**EXTRACT TO READ:**

Deep learning may accurately identify false-positive mammograms and distinguish such from those identified as malignant or negative, according to new research published Oct. 11 in the journal Clinical Cancer Research.
Mammography can help identify breast cancer early, however it also suffers from a high false recall rate that can precipitate an increase in medical costs, clinical workload and psychological stress for the patient. But, researchers from the University of Pittsburgh believe that an AI approach based on deep learning convolutional neural networks (CNNs) can help.
“The assumption is that there may be some nuanced imaging features associated with some mammogram images that could lead to a false/unnecessary recall when the images are interpreted by human radiologists, and our goal is to utilize a CNN-based method to build a computer toolkit to identify those potential mammogram images,” study author Shandong Wu, PhD, director of the Intelligent Computing for Clinical Imaging Lab at the University of Pittsburgh, said in a prepared statement. “We showed that there are imaging features unique to recalled-benign images that deep learning can identify and potentially help radiologists in making better decisions on whether a patient should be recalled or is more likely a false recall.”
The researchers studied whether deep learning could distinguish between images from a large set of mammograms of women with a malignant diagnosis, women who were recalled and later had false recalls and women determined to be breast cancer free at the time of their mammogram.
A total of 14,860 images of 3,715 patients from two separate mammography datasets—Full-Field Digital Mammography Dataset ((FFDM) 1,303 patients) and Digital Dataset of Screening Mammography ((DDSM) 2,412 patients)—were used for the study.
Wu and colleagues then built CNN models to investigate six classification scenarios that would help distinguish whether images were benign, malignant or recalled benign mammograms.
The area under the curve (AUC) of the combined datasets (to distinguish whether images were benign, malignant or recalled benign mammograms) ranged from 0.76 to 0.91. Because AUC has a maximum value of one and summarized the comparison of true positives against false positive, the researchers found the AUC measurement to indicate how many images were correctly and falsely identified.
“Based on the consistent ability of our algorithm to discriminate all categories of mammography images, our findings indicate that there are indeed some distinguishing features/characteristics unique to images that are unnecessarily recalled,” Wu said. “Our AI models can augment radiologists in reading these images and ultimately benefit patients by helping reduce unnecessary recalls.”

**THINGS TO DO:**
(A) Copy the mammography article from "Deep learning may" up to and including "(CNNs) can help.".
(B) Answer these from the mammography article:
(i) In which journal was the research published?
(ii) How many images from how many patients were used for the study?
(iii) What range did the AUC of the combined datasets fall in?
The listing has nothing to do with any of this.

Stored data:
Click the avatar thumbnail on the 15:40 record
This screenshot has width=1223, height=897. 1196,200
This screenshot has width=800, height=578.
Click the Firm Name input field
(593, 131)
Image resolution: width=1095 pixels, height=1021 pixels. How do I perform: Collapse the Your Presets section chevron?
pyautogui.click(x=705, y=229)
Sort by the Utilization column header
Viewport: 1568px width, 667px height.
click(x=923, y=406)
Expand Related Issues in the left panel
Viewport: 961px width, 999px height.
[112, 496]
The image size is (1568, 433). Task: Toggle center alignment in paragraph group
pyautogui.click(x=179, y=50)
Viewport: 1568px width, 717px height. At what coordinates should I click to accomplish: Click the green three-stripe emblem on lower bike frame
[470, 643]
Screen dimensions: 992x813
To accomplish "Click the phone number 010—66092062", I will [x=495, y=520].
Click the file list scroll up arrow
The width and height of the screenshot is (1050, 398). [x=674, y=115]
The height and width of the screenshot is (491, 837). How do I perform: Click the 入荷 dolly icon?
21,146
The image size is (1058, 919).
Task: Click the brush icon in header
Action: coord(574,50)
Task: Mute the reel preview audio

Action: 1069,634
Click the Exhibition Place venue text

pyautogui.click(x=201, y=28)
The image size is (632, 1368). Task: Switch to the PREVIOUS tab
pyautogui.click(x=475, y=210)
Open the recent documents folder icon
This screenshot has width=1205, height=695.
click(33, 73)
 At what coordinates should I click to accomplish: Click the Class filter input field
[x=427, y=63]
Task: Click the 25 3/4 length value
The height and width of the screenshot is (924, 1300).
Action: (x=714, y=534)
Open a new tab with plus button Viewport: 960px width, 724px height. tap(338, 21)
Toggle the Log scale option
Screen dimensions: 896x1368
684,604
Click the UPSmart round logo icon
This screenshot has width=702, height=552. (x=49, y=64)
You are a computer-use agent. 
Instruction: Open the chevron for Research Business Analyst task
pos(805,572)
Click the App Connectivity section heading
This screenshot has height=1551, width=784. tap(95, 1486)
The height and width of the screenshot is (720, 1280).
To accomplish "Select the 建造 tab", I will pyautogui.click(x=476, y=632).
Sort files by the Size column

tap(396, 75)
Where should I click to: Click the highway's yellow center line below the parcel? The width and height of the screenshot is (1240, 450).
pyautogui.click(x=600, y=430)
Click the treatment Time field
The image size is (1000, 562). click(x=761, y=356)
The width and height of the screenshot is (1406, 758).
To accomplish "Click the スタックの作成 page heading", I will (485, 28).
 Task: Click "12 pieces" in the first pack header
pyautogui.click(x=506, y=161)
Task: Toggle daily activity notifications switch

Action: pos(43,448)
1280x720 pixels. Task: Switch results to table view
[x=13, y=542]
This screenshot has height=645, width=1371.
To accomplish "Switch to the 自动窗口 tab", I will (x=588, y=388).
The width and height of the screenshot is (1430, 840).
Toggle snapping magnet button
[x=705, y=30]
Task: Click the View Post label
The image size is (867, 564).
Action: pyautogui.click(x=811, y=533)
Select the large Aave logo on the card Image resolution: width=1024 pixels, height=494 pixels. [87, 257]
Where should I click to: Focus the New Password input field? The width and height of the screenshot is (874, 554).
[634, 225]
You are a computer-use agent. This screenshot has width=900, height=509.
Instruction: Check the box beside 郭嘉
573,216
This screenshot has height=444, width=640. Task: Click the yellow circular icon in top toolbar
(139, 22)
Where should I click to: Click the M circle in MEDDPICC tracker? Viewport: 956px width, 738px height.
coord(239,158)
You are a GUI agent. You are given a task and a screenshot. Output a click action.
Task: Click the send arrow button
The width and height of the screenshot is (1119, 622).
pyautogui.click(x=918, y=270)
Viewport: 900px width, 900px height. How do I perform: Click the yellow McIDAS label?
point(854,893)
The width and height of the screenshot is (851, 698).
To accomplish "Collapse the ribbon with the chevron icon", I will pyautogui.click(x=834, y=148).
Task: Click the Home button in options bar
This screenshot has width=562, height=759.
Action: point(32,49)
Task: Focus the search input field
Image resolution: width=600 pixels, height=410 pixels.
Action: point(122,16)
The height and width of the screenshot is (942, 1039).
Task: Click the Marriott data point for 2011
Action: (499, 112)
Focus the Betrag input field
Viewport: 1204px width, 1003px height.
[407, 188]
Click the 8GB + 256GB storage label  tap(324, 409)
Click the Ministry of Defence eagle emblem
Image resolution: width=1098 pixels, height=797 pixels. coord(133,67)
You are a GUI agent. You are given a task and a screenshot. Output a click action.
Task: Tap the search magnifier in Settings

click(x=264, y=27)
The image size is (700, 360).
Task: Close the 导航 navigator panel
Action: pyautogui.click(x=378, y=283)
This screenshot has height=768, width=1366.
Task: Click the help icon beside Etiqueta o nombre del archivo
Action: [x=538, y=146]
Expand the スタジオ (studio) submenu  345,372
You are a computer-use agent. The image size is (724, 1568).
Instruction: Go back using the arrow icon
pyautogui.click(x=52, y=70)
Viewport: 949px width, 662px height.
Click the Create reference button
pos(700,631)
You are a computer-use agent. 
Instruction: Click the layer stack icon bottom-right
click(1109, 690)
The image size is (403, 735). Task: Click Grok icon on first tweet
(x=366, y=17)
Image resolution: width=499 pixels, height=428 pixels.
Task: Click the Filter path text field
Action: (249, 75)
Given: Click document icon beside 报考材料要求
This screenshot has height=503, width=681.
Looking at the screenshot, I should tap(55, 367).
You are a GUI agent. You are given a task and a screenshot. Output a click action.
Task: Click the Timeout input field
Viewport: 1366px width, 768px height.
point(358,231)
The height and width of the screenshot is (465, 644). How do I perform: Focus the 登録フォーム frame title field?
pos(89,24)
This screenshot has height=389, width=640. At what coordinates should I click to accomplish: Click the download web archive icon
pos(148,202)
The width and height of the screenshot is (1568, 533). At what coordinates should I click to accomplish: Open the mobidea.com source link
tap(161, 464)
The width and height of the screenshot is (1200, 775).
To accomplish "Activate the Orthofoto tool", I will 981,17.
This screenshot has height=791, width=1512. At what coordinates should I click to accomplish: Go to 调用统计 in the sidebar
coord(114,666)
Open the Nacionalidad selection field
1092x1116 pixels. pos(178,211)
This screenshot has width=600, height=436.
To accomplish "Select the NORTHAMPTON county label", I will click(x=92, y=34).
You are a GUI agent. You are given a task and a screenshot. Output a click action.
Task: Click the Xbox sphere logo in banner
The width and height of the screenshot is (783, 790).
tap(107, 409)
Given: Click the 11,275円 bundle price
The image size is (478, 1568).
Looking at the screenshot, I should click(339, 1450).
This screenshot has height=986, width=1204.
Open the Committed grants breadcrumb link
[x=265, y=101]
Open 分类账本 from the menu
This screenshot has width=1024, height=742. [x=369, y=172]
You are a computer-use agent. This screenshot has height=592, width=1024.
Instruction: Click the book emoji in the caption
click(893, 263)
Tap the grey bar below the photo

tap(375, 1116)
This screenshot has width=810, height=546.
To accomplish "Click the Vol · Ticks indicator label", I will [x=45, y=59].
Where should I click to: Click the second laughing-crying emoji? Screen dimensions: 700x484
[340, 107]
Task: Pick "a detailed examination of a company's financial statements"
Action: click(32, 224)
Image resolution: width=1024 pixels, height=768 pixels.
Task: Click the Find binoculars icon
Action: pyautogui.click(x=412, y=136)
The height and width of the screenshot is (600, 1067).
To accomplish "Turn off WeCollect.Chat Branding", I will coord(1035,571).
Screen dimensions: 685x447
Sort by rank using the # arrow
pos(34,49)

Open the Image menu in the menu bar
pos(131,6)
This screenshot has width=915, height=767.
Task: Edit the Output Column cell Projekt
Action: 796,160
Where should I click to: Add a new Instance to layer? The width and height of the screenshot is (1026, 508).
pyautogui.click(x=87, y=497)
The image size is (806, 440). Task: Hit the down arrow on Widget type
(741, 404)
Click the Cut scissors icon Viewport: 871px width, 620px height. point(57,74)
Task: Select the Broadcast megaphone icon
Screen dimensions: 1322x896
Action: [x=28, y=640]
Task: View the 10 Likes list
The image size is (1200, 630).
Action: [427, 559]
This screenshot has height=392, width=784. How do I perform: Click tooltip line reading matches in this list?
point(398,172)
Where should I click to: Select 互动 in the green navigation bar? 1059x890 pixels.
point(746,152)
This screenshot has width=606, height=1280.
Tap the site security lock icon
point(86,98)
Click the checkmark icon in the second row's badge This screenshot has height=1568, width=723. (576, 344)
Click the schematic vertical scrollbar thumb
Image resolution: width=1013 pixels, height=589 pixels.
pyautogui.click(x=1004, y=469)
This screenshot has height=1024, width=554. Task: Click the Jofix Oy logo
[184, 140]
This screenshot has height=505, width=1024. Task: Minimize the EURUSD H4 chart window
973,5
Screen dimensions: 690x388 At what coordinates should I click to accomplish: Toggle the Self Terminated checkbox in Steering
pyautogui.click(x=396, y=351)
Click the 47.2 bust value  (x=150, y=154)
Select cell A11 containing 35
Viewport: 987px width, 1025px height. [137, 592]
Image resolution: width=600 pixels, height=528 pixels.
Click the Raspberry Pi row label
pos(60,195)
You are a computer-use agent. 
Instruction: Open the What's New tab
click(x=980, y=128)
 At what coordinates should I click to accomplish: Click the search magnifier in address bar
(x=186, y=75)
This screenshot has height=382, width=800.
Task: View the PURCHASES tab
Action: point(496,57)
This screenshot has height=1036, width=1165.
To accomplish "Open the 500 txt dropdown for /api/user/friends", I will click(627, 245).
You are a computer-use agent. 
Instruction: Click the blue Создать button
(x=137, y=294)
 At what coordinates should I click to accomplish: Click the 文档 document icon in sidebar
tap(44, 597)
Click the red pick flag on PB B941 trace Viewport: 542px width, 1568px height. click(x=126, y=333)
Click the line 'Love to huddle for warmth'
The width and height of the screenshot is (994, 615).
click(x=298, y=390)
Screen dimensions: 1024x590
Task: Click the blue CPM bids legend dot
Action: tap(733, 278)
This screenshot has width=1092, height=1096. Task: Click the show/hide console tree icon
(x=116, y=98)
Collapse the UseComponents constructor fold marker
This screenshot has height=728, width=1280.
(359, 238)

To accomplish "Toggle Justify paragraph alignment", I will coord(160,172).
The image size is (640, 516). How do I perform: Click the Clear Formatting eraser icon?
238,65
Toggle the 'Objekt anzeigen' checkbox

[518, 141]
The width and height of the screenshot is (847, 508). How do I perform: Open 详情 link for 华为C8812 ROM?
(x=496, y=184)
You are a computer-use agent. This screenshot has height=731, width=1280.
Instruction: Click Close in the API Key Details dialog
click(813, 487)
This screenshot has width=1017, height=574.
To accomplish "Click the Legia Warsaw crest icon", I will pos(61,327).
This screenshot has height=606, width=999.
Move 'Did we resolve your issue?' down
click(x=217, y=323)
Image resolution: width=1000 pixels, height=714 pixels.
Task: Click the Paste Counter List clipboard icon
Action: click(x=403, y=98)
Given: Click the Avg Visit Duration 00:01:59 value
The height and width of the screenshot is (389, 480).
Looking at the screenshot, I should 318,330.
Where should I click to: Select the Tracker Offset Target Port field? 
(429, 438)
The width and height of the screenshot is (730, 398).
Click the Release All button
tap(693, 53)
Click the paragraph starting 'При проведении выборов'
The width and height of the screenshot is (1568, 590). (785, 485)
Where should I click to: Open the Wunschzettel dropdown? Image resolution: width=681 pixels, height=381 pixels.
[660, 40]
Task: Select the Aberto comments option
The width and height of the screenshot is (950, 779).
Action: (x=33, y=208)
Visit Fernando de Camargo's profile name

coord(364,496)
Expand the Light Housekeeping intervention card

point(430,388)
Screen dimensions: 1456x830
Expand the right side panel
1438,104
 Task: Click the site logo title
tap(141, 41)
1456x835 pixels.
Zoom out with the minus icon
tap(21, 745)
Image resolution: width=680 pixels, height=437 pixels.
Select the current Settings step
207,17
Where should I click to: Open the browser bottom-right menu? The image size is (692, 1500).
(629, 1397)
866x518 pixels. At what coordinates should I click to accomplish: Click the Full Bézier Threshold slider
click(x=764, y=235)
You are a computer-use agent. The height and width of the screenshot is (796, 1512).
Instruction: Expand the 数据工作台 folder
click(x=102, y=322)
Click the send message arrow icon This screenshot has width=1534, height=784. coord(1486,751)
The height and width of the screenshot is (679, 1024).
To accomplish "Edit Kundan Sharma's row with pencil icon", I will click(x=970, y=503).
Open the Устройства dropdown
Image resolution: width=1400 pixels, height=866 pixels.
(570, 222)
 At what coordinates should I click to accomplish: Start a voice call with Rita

**TASK-BY-TASK OUTPUTS:**
(A)
Deep learning may accurately identify false-positive mammograms and distinguish such from those identified as malignant or negative, according to new research published Oct. 11 in the journal Clinical Cancer Research.
Mammography can help identify breast cancer early, however it also suffers from a high false recall rate that can precipitate an increase in medical costs, clinical workload and psychological stress for the patient. But, researchers from the University of Pittsburgh believe that an AI approach based on deep learning convolutional neural networks (CNNs) can help.

(B)
(i) Clinical Cancer Research
(ii) 14,860 images from 3,715 patients
(iii) 0.76 to 0.91